The following article was first posted on workers.org on Dec. 3, 2019. It has been slightly edited.
Fred Hampton, the official chairman of the Illinois chapter of the Black Panther Party and deputy chairman of the national BPP, was only 21 years old on Dec. 4, 1969, when he was brutally assassinated while sleeping in his bed. He suffered multiple gunshot wounds in a raid by white, local Chicago police and other repressive state agencies after he had been drugged.
His partner, Akua Njeri, aka Deborah Johnson, was eight months pregnant with their son, Fred Hampton, Jr., at the time of the raid. She survived, but BPP member Mark Clark was also killed.
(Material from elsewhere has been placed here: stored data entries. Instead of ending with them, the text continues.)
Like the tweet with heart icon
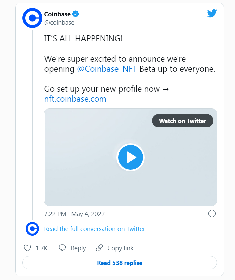The image size is (235, 280). (x=27, y=248)
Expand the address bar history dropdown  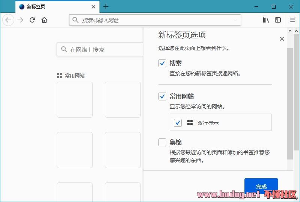(235, 20)
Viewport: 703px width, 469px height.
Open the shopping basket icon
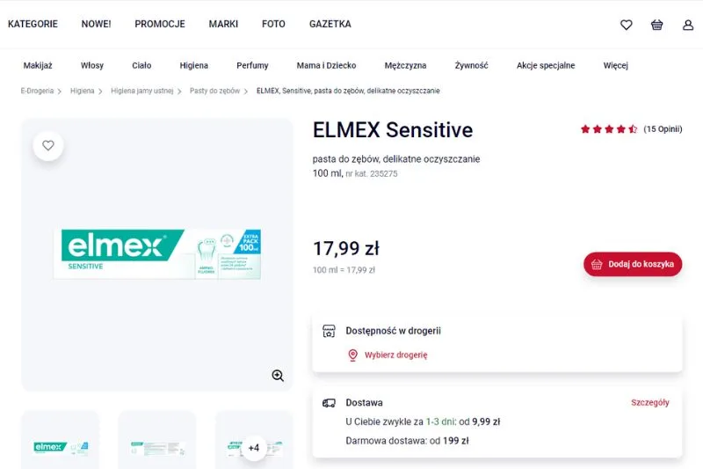[x=656, y=25]
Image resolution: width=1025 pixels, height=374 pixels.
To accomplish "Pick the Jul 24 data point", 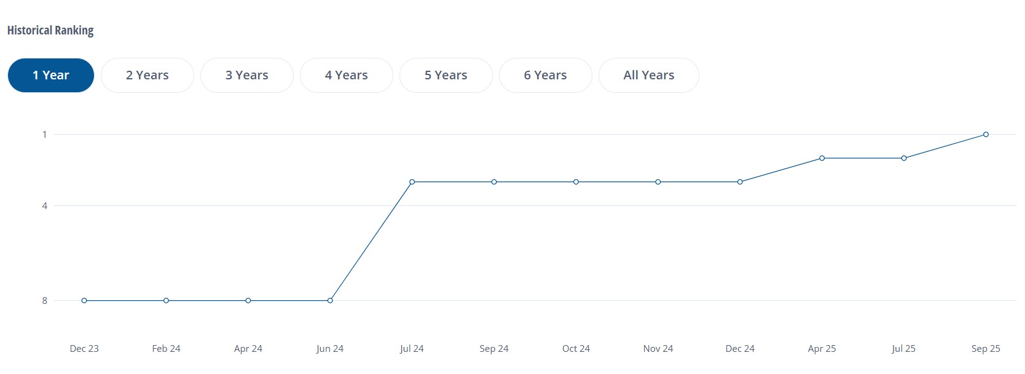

When Hampton died exactly 54 years ago, spontaneous demonstrations sprang up all over the country with the rallying cry, “Avenge Fred Hampton!”
Hampton was a victim of the U.S. government’s Cointelpro (Counter Intelligence Program), founded by FBI Director J. Edgar Hoover during the early 1950s to target for imprisonment and assassination individual leaders or movements fighting for national liberation and social justice. Some of the most well-known targets, besides Hampton, for COINTELPRO’s 24-hour surveillance, especially in the 1960s and 1970s, were Malcolm X, the Rev. Dr. Martin Luther King Jr., the Young Lords, political prisoners Leonard Peltier and Mumia Abu-Jamal, and the Black Panthers.
Hampton was in the midst of helping to build a multinational united front of smaller revolutionary formations with varying ideologies in order to organize against U.S. imperialism at home and abroad. This strategy suffered a devastating setback with his assassination.
Hampton had gained national prominence due to the dynamic way he spoke revolutionary truth to power, which resonated among the super-oppressed Black people. His growing popularity among the masses and the movement no doubt made him a primary target of the racist, repressive state.
Sitting next to the blood-soaked bed where Hampton was killed was a book written by Vladimir Lenin, the leader of the 1917 Russian Revolution.
Fifty-four years after Hampton’s death, the following quotes heard from him in the 1971 documentary, “The Murder of Fred Hampton,” continue to inspire prior and new generations of activists who hate capitalism:
“I believe I’m going to die doing the things I was born to do. I believe I’m going to die high off the people. I believe I’m going to die a revolutionary in the international revolutionary proletarian struggle. [Y]ou can kill a revolutionary, but you can’t kill revolution … you can jail a liberator but you can’t jail liberation.”
Fred Hampton, ¡presente!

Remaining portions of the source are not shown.